• **読む抜粋**:
とみせかけて、それほど手ごたえがないな。と思ったら、
マルイカ氏でした。
実際嬉しいのですが、スミイカ釣りの人たちはマルイカが釣れても、「そんなん本命じゃないし」みたいなオーラがあって、わたしも、まーこれはマルイカだからね。まーキープするけど。みたいな態度で臨みます。
深場から浅場へ
竹岡沖で水深は30mぐらい。
このころには、ちらほらとスミイカが上がり始めている状態。
わたしもなんらかの宗教儀式かのように、こん棒みたいな竿をしゃくり続けます。
スミイカの竿って重いのと、しゃくらんと釣れないので、かなりハードワーク。
すると、
ガツン!
あ、きたこれ。
デカイ。
・・・
す。
と、とれたんだこれが。
レオナルド・ミギーレ。18世紀の絵師。
要は身切れですよ。
しかもよくみたら、相当な衝撃だったのか、スッテのかんなが2本ほど伸びてしまっています。これはまさかモンゴウイカじゃないのか。2キロぐらいの。
ぐぅ。
と、左舷トモの常連の方が2杯ほど釣って、その後、モンゴウイカがヒット。タモ入れアシストをしながら、自分も紋甲イカ釣りたいなと思ったんですね。
・・・
その後、
着底したテンヤをゼロテンションにして、ややスッテをおどらせてみると・・・
マルイカ。
ふぅ。
マルイカを釣るのであればスッテをつけて、やや揺するというのが効果的かもしれませんね。
大丈夫だよ。落ち着いて釣ろう。スミイカはそこにいるよ
チューブなしの放水に気づかず、長靴のなかに海水が入るという体たらく。
これで士気-30。
おいそろそろ逃亡兵がではじめるぐらいだぞ。
右舷はみんな釣れてるっぽいし、釣れてないのは、わたしと、右隣りの人だけじゃないか。
ま、大丈夫だよ。
大丈夫さ。
どんとウォーリー。
そのうち、来るよ。
あのガツンがね!
その時にむけて、たゆまずシャクリつづけた人が勝つんだ。
これは人生と一緒だよ。
スミイカ釣りは短距離走じゃないんだ。むしろ長距離そうさ。キャストして、しっかり着底をとって、シャクッてフォールさせる。待ち時間は状況をみて変えていく。
臨機応変だよ。これがベストなんてものはないんだ。
ね。
その時にむけて、たゆまずシャクリつづけた人が勝つんだ。
ま、大丈夫だよ。
大丈夫さ。
どんとウォーリー。
そのうち、来るよ。
あのガツンがね!
大丈夫。
そのうち、来るよ。
落ち着いて。まだまだ大丈夫。
そのうち、来るよ。

• **提供情報**:
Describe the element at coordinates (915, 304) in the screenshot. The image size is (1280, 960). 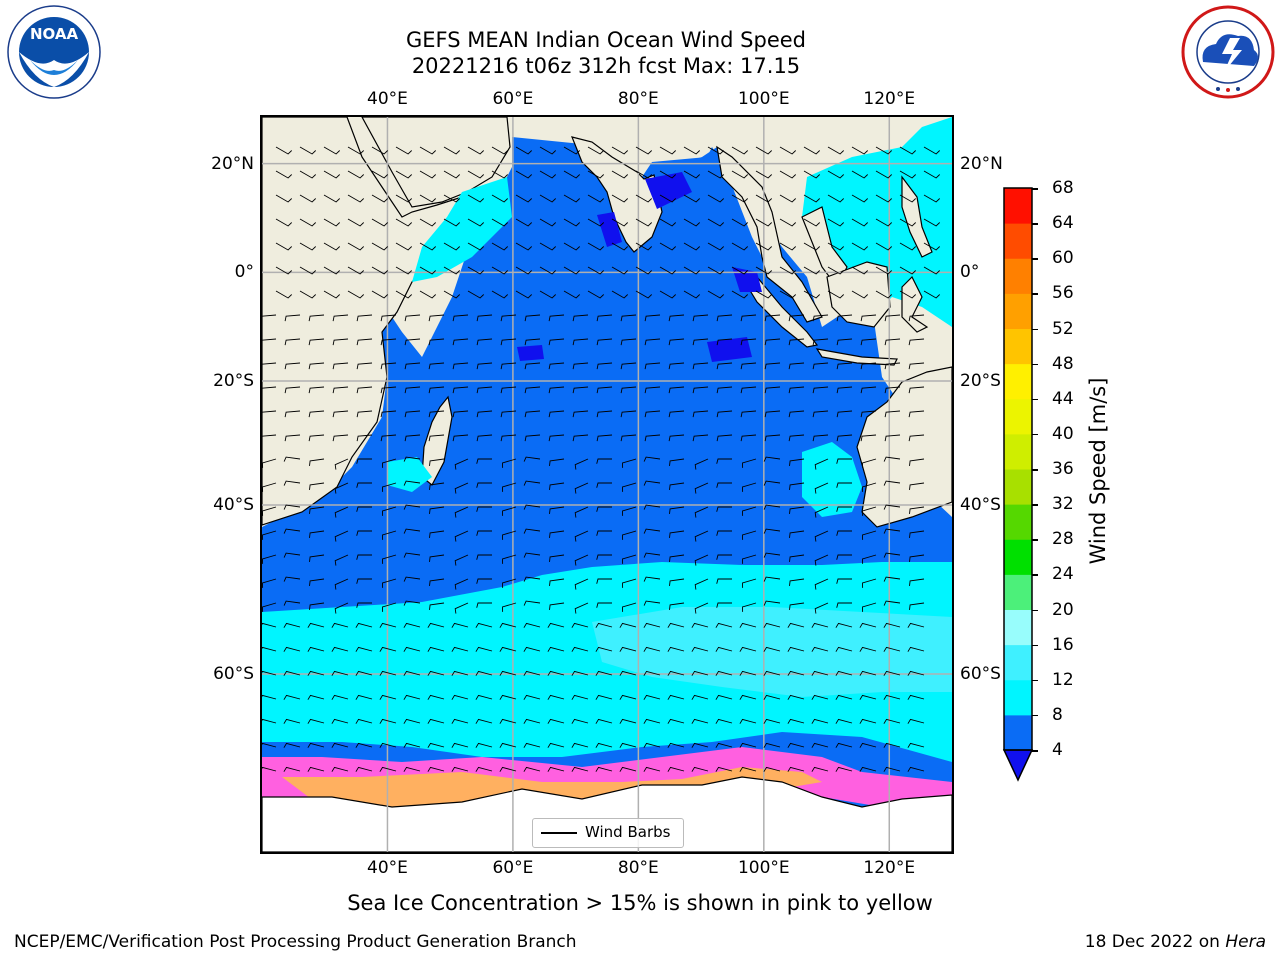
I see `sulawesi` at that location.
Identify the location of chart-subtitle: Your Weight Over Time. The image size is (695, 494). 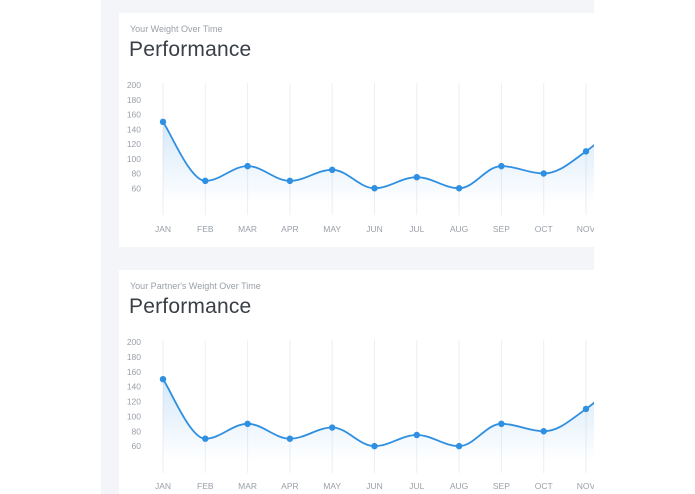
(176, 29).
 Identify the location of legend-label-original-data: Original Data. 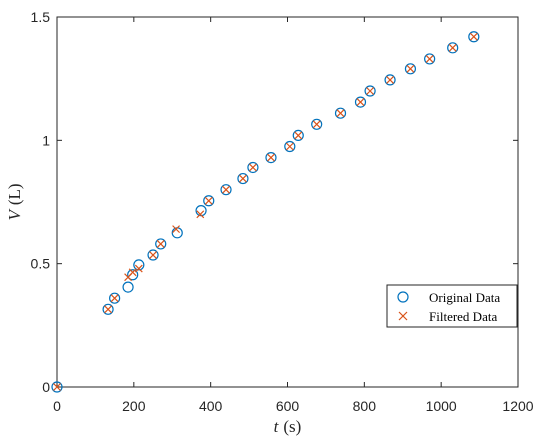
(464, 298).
---
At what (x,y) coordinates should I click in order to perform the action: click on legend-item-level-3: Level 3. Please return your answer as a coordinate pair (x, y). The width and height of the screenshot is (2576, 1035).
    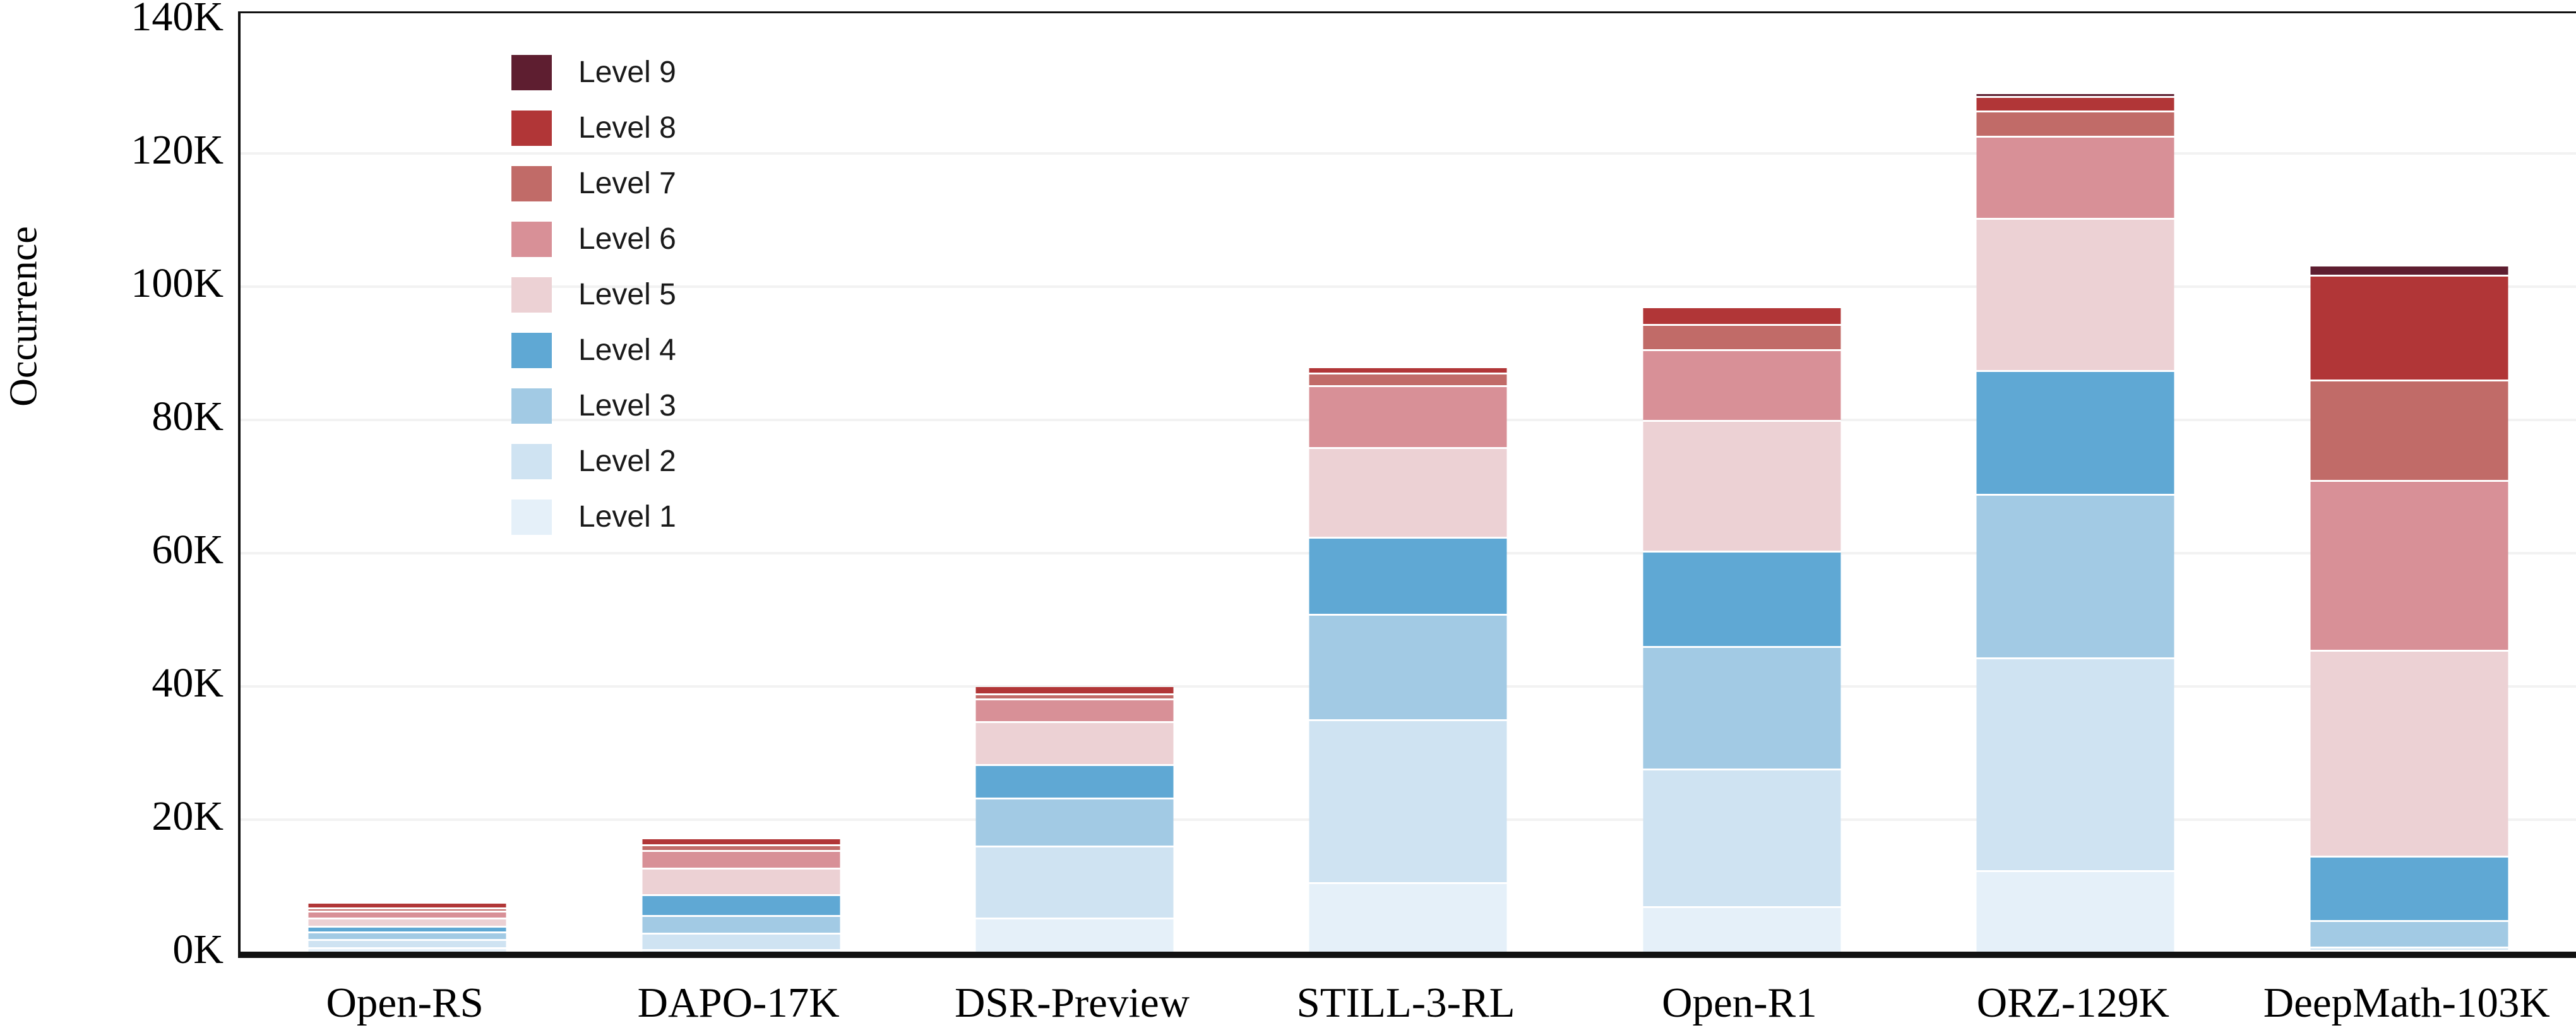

• **答える質問**:
1 > スミイカ釣りの記事には、どんな種類のイカの名前が出てきますか？すべて挙げてください。
2 > スミイカ釣りの記事を、最後の文の後から続けて書いてもらえますか？

• **回答内容**:
1 > マルイカ、スミイカ、モンゴウイカ（紋甲イカ）

2 >
焦らずしゃくろう。
と、うしろから、船長が声をかけてくれたぞ。
・・・
渡辺直人船長「平田さん、浅場はあんまりガツンとしゃくんないで丁寧にやったほうがいいよ」
わたし「おす。わかりました」
よーし。
丁寧にやるぞ。
船長のシャクリもマネしながら。
丁寧に。
シャク。
やさしく。
シャク。
フォールもしっかりシャコを意識して。
きっとスミイカはこのシャコをみてるはず。
はず。
今、俺とシャコがタッグを組んで、スミイカをかけようと勝負をかけてる。
今まさに神とスミイカが俺のテンヤをみている。
だけど、焦りは禁物だ。
慌てる乞食は貰いが少ないって、うちのじいさんもいったしな。
浅場だとあんまりガツンとやったら、スミイカ逃げちゃうかもだし。
お、左隣の人また釣ったなー。
右隣りの人もまた釣ったぞ。
いるな。
いるぞ。
いけるぞ。
ふ、
スミイカめ。
いいんだよ。ワイのテンヤに抱き着いても。
遠慮するなよ。
恥ずかしがんなよ。
ちょ待てよ。
いいって、いいって、お気軽に抱き着いてよ。
ワイのテンヤはフリーハグやってるからさ。
誰でも抱き着いていいよ。
いつだっていいさ。
遠慮するような間柄じゃないだろ。な?
俺と貴殿の中だぜ。
・・・
船長「この流しで釣れてもつれなくてもあがりますんでー」
・・・
まさか、
まさかのまさか。
まさかの将門。
最後のミラクルでモンゴウイカヒットで有終の美ってやつか。
サッカーでもサドンデスで延長戦で決勝ゴールとか泣けるしな。
わかるよ。あれだろ。
海神様もまったくもってツンデレだよな。
いいさ、そのプランね。
おけまるくん。
・・・
・・・
・・・
船長「はーいお疲れ様でしたー」
涙。
悲しーいときには
涙なーんか
こぼれーない♪(エレファントカシマシ)
いいか、大人は泣いちゃいけないんだ。
結果、
マルイカ2杯。
スミイカゼロ。
なんてこった。全身に力が入らない。
徹夜明けとはいえ、なんだこの強烈な脱力感は。
前回は初めてだったのにスミイカ3杯釣れたのに。
こんなことがあってよいんだろうか。
いや、
平田君、おちついて聞いてほしい。
これも釣りだよ。
そのくやしさ、その悲しさをばねにして、次がんばろう。
次は釣れるよ。笑おうよ。笑えば楽しいよ。
船長「どうでしたー?」
わたし「だ、ダメでした」
船長「ダメだったかー」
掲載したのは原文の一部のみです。